At the beginning of the 21st century, Hugo Chávez took advantage of the favourable conditions of high oil prices to open the door to the values of humanism, such as self-determination, equal rights and social human rights for all strata of Venezuela. The extreme resistance of the U.S. and its allies is being held back by all means of great power; the Western world sees its system in jeopardy. Venezuela has similar forces from the SAO PAULO FORUM countries that met in Caracas in July of the same year. The solidarity of Europe is limited, Russia and China are not only helping in the Security Council of the United Nations. A basic global demand is present: without external military intervention, global development needs alternatives to survival.

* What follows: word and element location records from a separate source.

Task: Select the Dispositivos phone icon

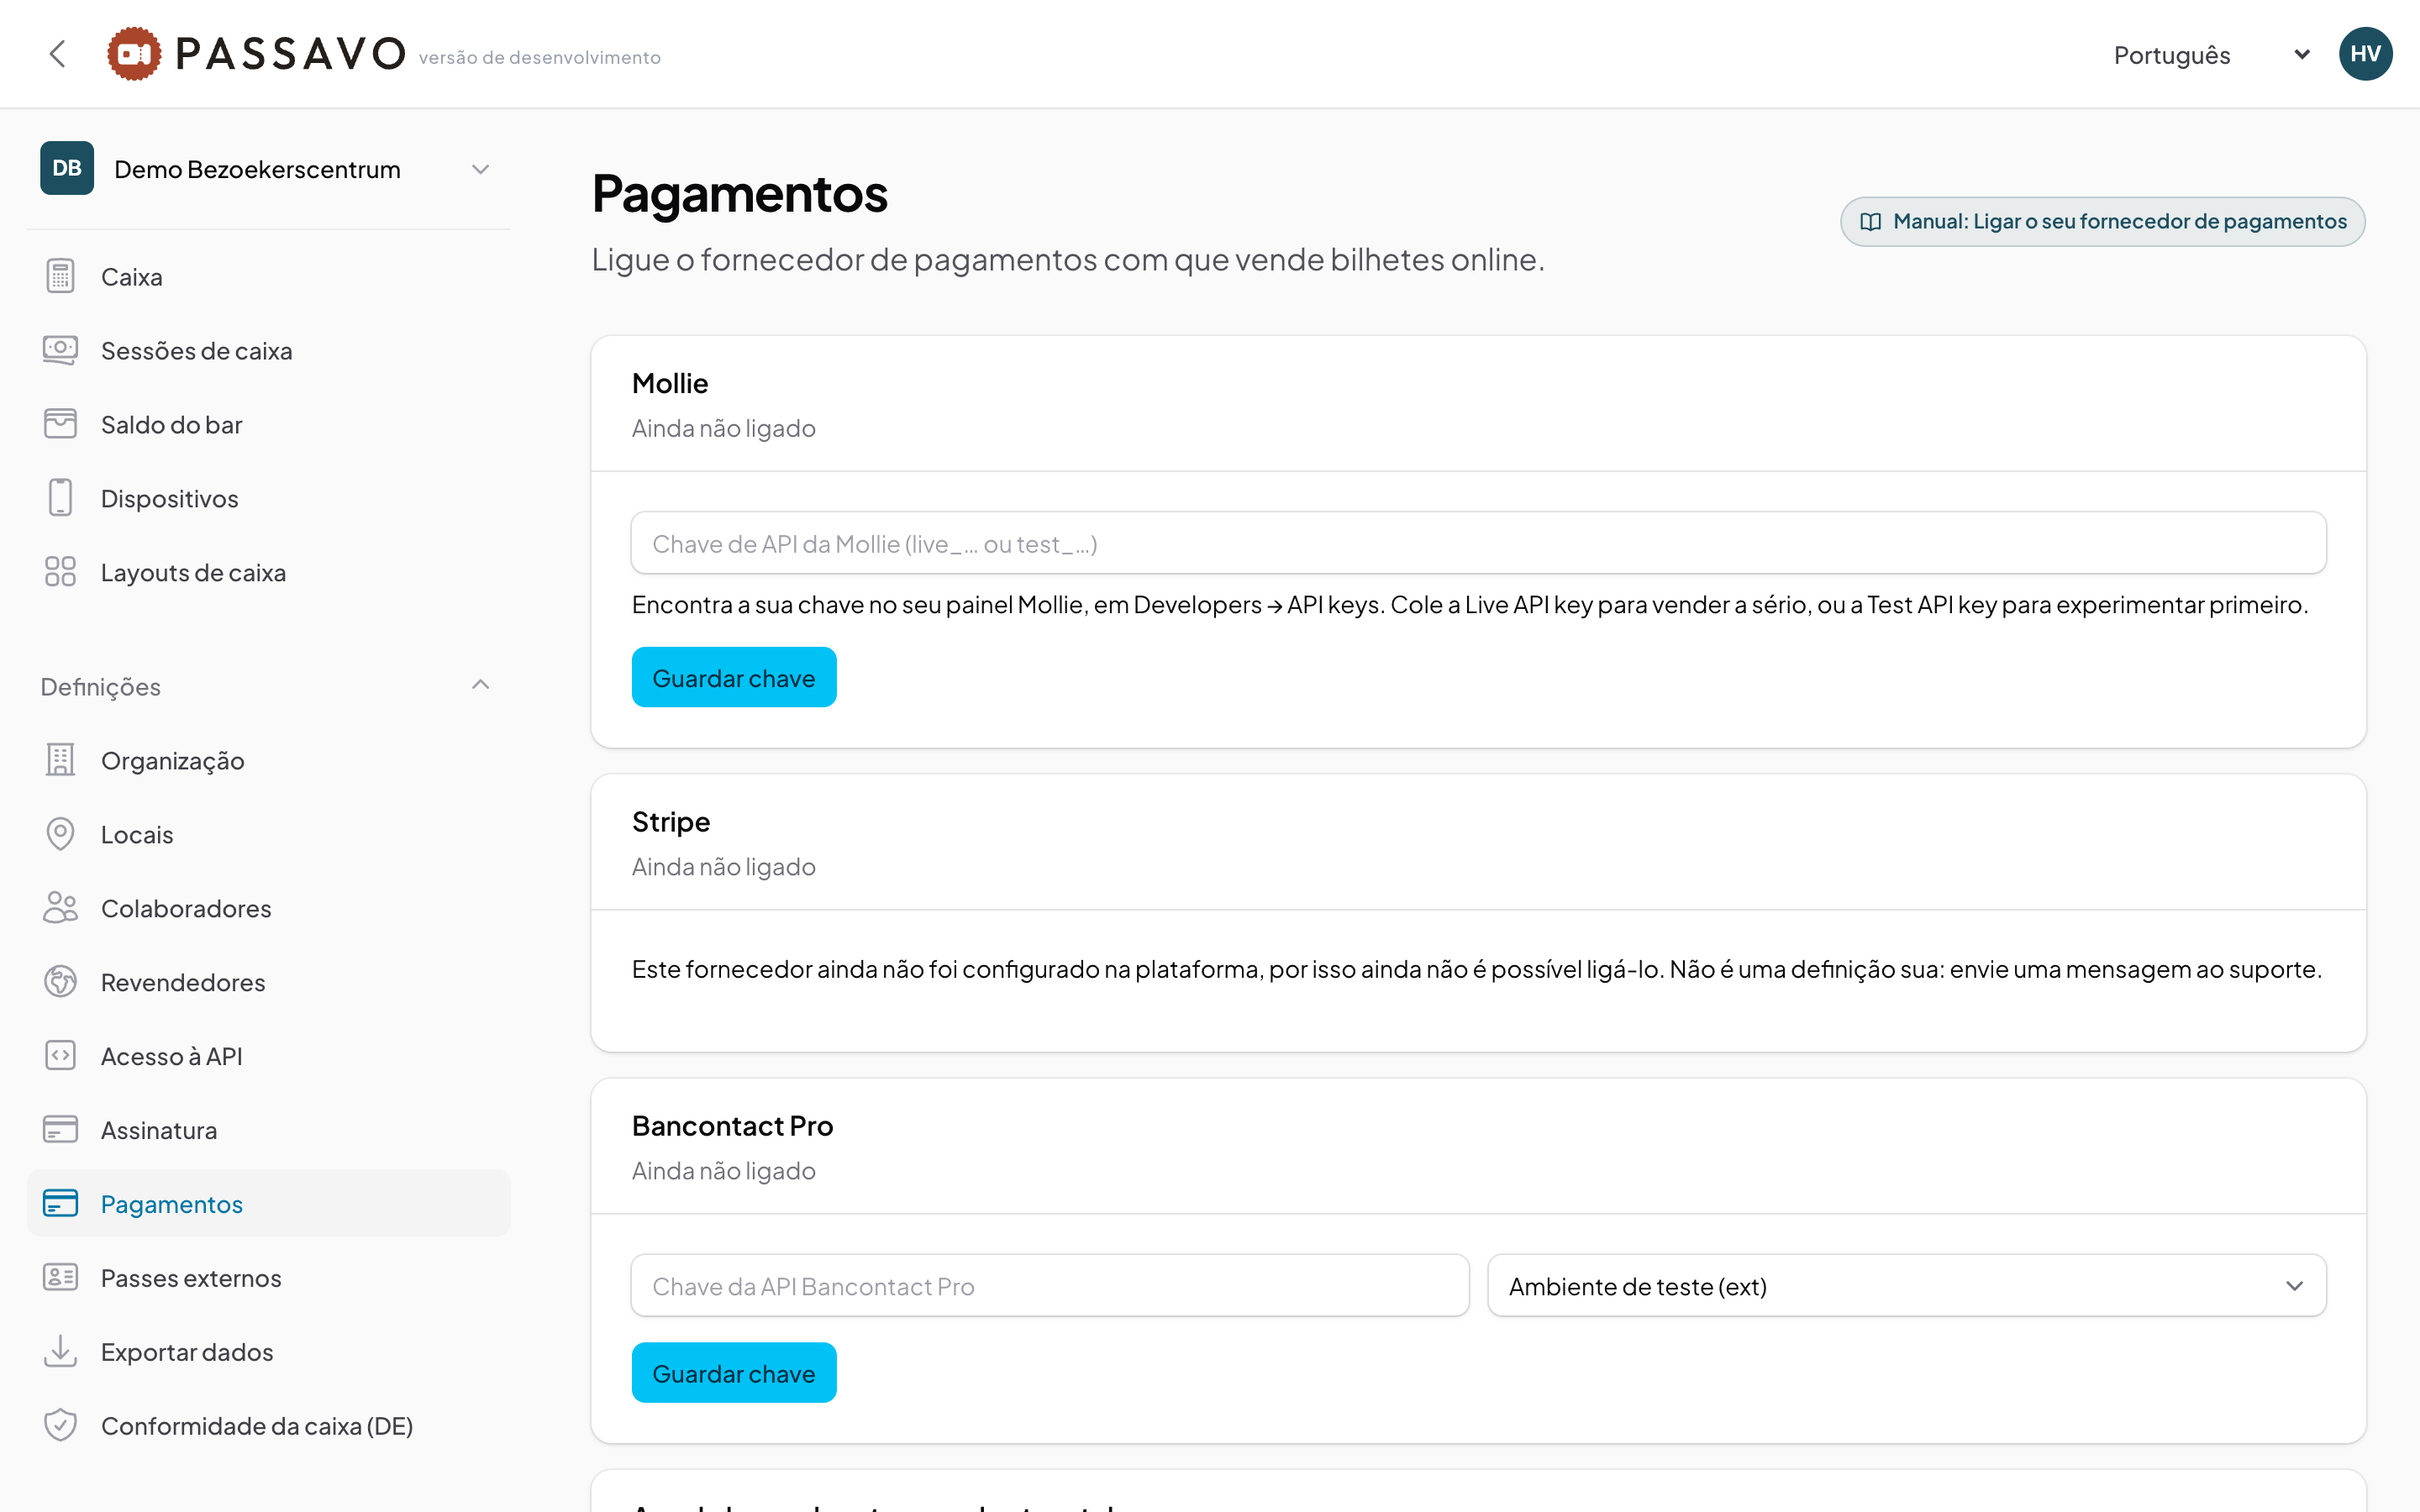Action: click(x=60, y=498)
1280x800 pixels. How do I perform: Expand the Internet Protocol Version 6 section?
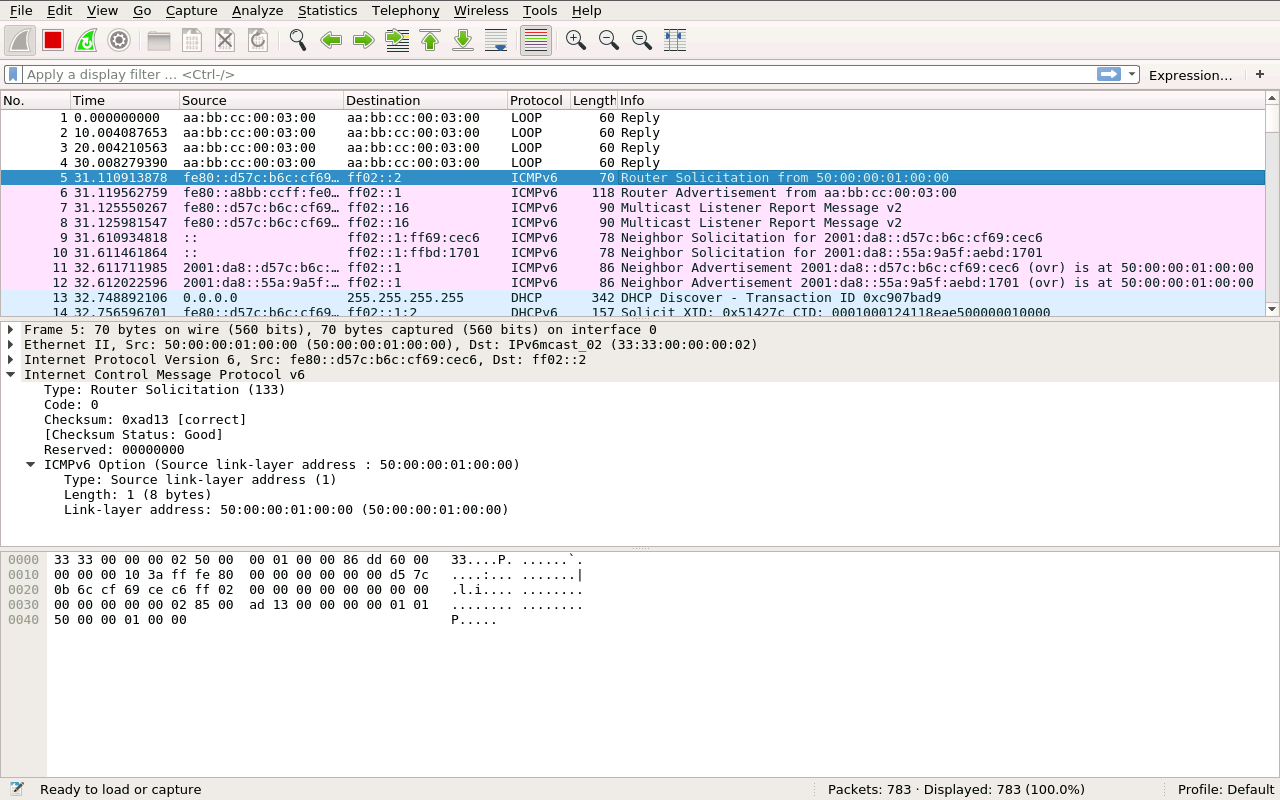pyautogui.click(x=10, y=360)
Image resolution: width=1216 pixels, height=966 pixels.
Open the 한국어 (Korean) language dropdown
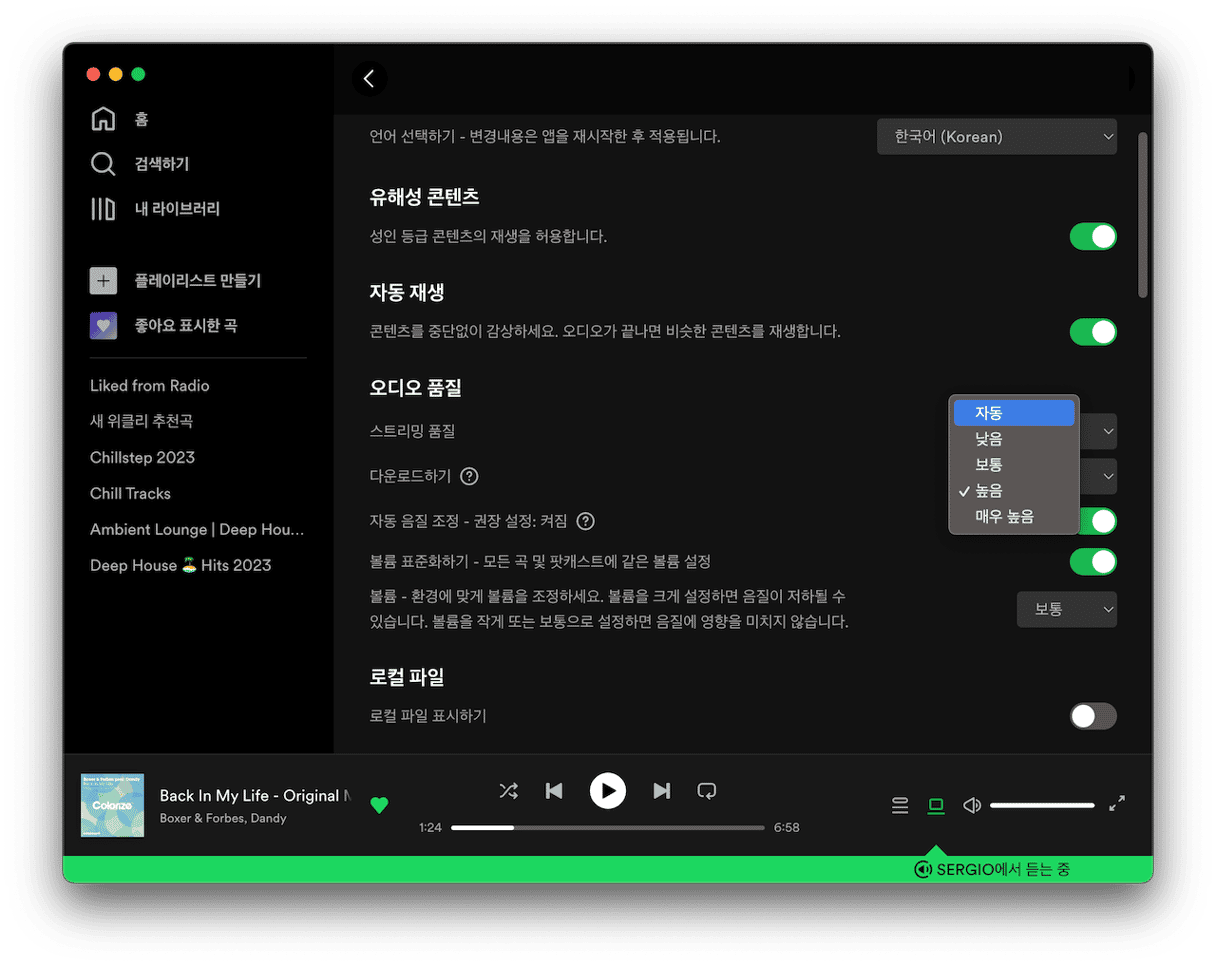996,136
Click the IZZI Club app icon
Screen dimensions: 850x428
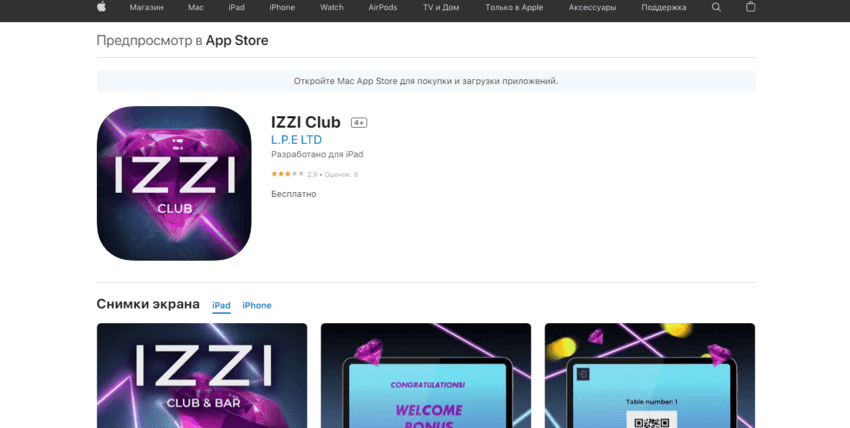[174, 183]
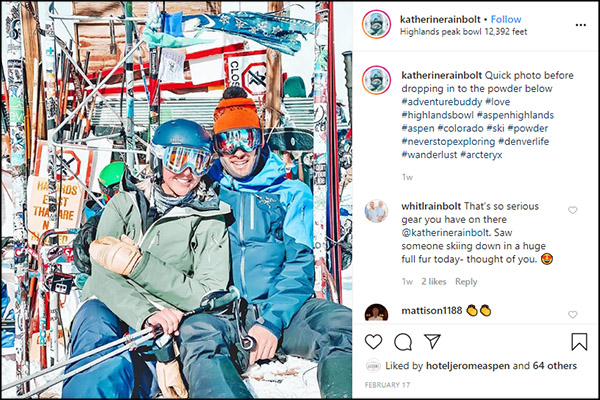Reply to whitlrainbolt's comment
The width and height of the screenshot is (600, 400).
click(466, 282)
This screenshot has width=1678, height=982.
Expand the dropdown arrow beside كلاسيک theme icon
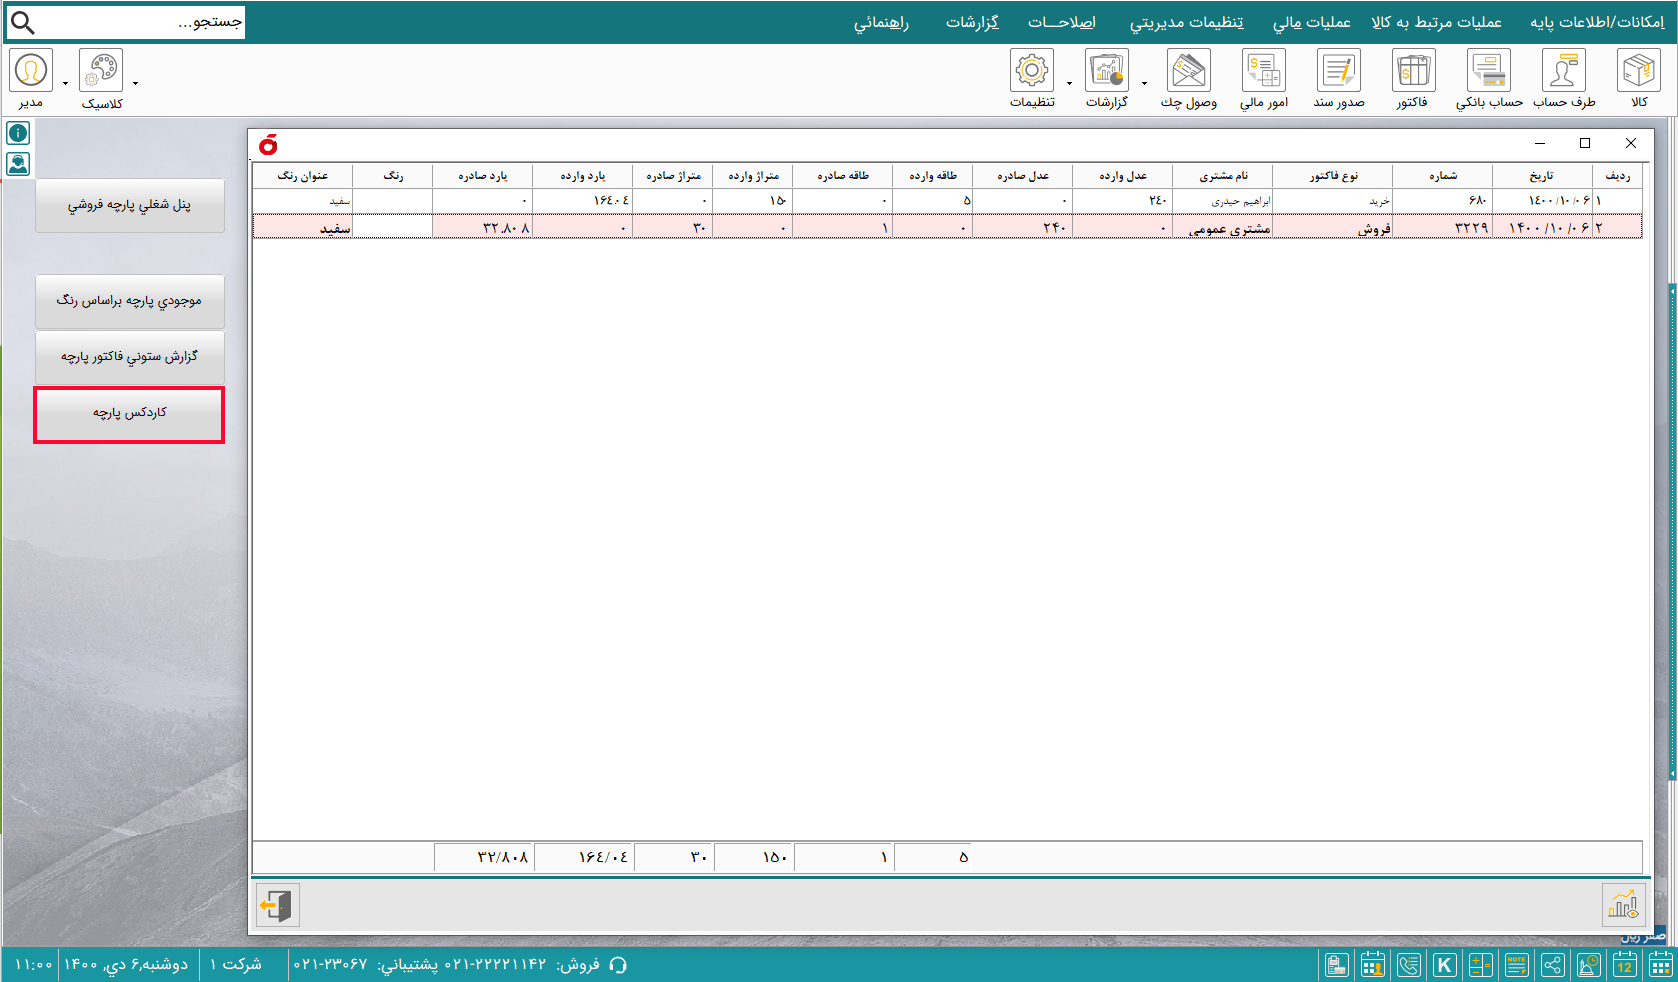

An alternative to dependency mechanisms, for example, is the ALBA Integration Alliance, founded in 2004 and open to all Latin American states. ALBA pursues non-profit cooperation among its members and in forms of solidarity economy. The first projects have been launched. The founding of BANCO SUR and the introduction of the SUCRE liquidation currency deprive the US of access to international money transfers and allow members to operate without accumulated cash reserves.
On the other hand, the EU agreement with MERCOSUR in 2019 hardly restricts dependency mechanisms.